Fedora uses NetworkManager as the default for managing all the various different types of network. Underneath NetworkManager uses wpa_supplicant to connect to 802.11 based, AKA WiFi, wireless networks. There is an alternative called iwd which in a number of use cases works better, it also has the advantage that it offloads a bunch of things like crypto to the kernel interfaces which makes it smaller, and it’s under active development. iwd has a nice straight forward interface as well as being supported as an alternative NetworkManager so it just works in Fedora whether via nmcli or your chosen desktop environment.

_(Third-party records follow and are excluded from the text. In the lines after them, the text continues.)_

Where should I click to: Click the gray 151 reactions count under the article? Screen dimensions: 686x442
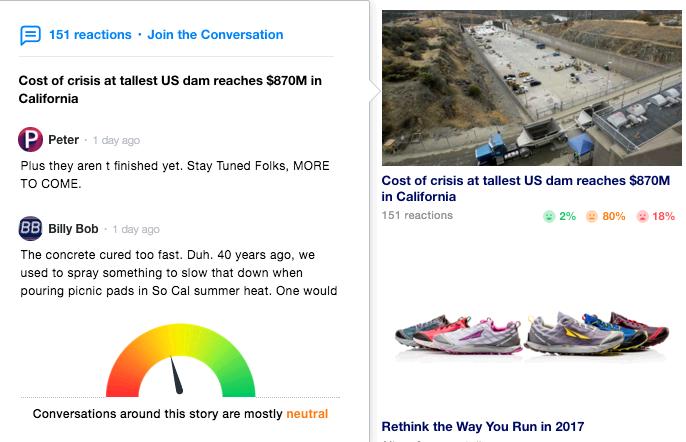417,215
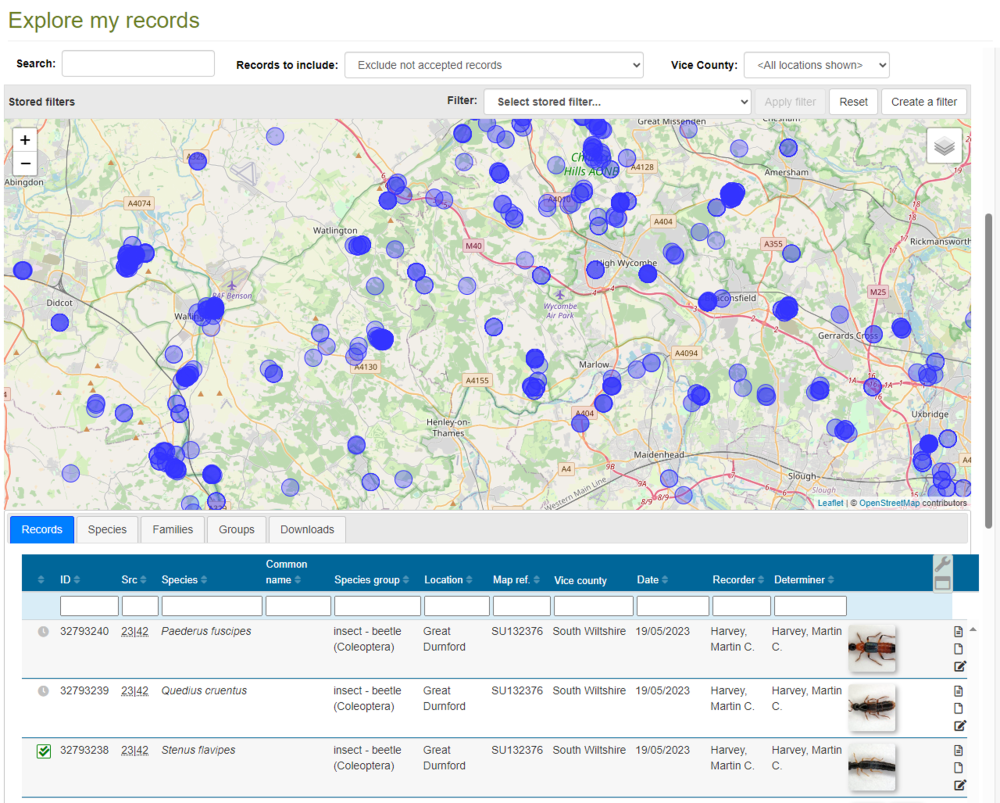Open the Vice County dropdown
1000x803 pixels.
tap(816, 65)
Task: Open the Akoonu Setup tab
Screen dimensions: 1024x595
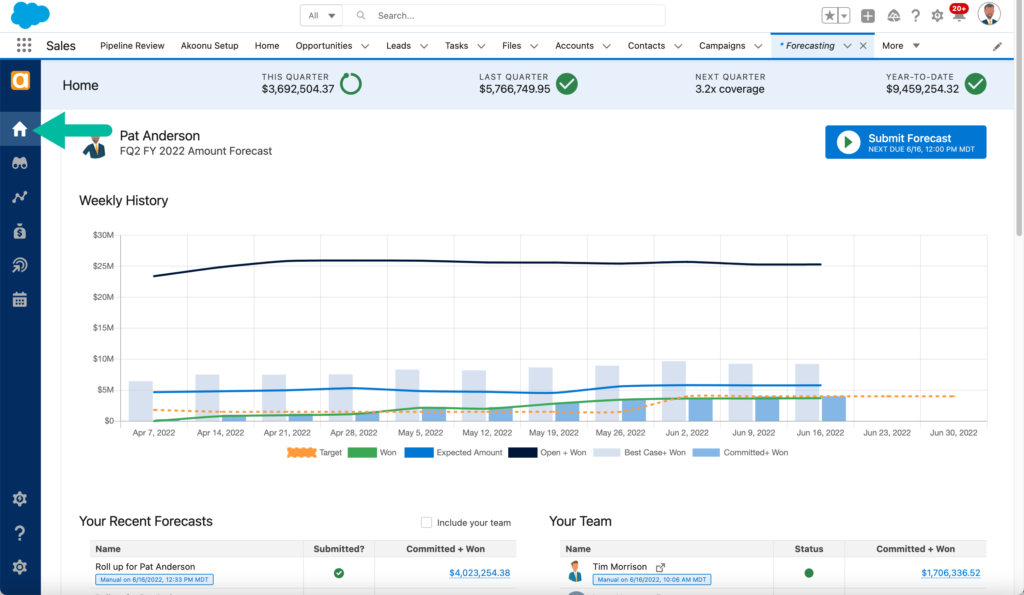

So how do you make use of it in Fedora? Well it’s been packaged and supported for some time so it’s quite straight forward and there’s two ways to use it with NetworkManager. You can either swap it out for wpa_supplicant, or they can be installed side by side and you can change the NetworkManager default in a config to enable easy testing/swapping.
Option 1 (side by side):
sudo dnf install -y iwd sudo cat >> /etc/NetworkManager/conf.d/iwd.conf << EOF [device] wifi.backend=iwd EOF sudo systemctl restart NetworkManager
Option 2 (swap):
sudo dnf swap -y wpa_supplicant iwd sudo systemctl restart NetworkManager
You can now connect to WiFi networks a before with NetworkManager. Note it loses exciting configured WiFi networks.